Yamani Hernandez, executive director of the National Network of Abortion Funds (NNAF), also told Rewire that an unfriendly-at-best administration doesn’t mean pro-choice advocates and supporters should throw up their hands—or sit on them—for the next four years.
“We need every single person who cares about abortion being accessible and affordable to get loud and stay loud when saying we won’t leave anyone behind,” said Hernandez. “We need the imagination to dream big—of a world where everyone has the rights and resources for all of their reproductive decisions and where economic coercion isn’t part of the equation. When we are building toward that world, [we] will be able to harness our larger power, come out of a defensive crouch, and become unstoppable.”
Lee was emphatic about a multi-level strategy for the growing reproductive rights and justice coalitions.
“We also need to focus on state and local laws,” she said. “Many of the most egregious violations of reproductive rights happen at the state level. State legislatures and governors also need to know that we’re paying attention and we will hold them accountable for their actions.”
Hernandez’s organization has affiliates across the country, whose volunteers see the effects both federal and local laws have on abortion access when people call for help affording the care they need. She seconded Lee’s call for people to get to know their state legislators and restrictions.

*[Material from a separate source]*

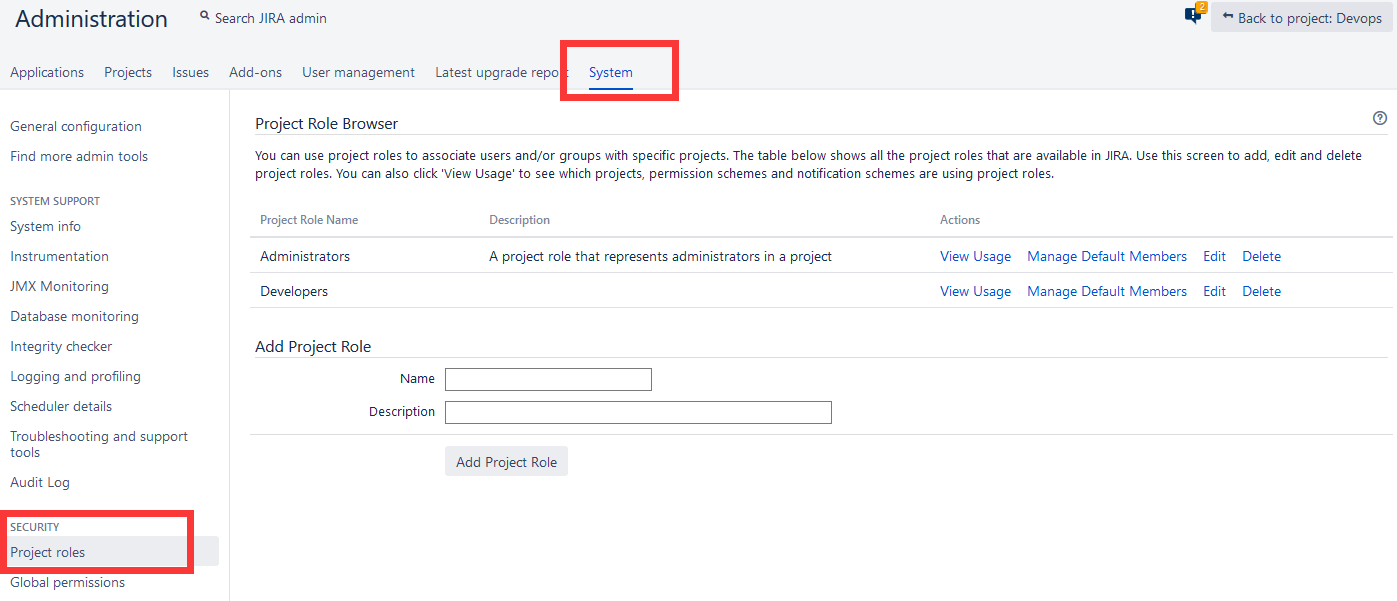Select the Applications tab
Viewport: 1397px width, 601px height.
click(46, 71)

“Local abortion funds are doing a critical job educating their communities and NNAF is working hard to connect people and funds across states and regions to share resources, information, and power,” she said. “We’ve seen time and again that anti-abortion legislators use misdirection, lies, and misinformation to confuse and intimidate people seeking abortions. While most Americans support legal abortion, and the majority agree that denying abortion access based on where someone lives or how much money they make is discriminatory and cruel, many aren’t aware that state legislators are pushing through regulations constantly to make abortion legal only for those with the most resources and support.”
According to the Guttmacher Institute and reported at Rewire this week, the abortion restriction onslaught that began during the Tea Party wave of 2010 has shown no signs of letting up.
“In 2016, 18 states enacted 50 new abortion restrictions, bringing the number of new abortion restrictions enacted since 2010 to 338,” Guttmacher’s latest analysis notes.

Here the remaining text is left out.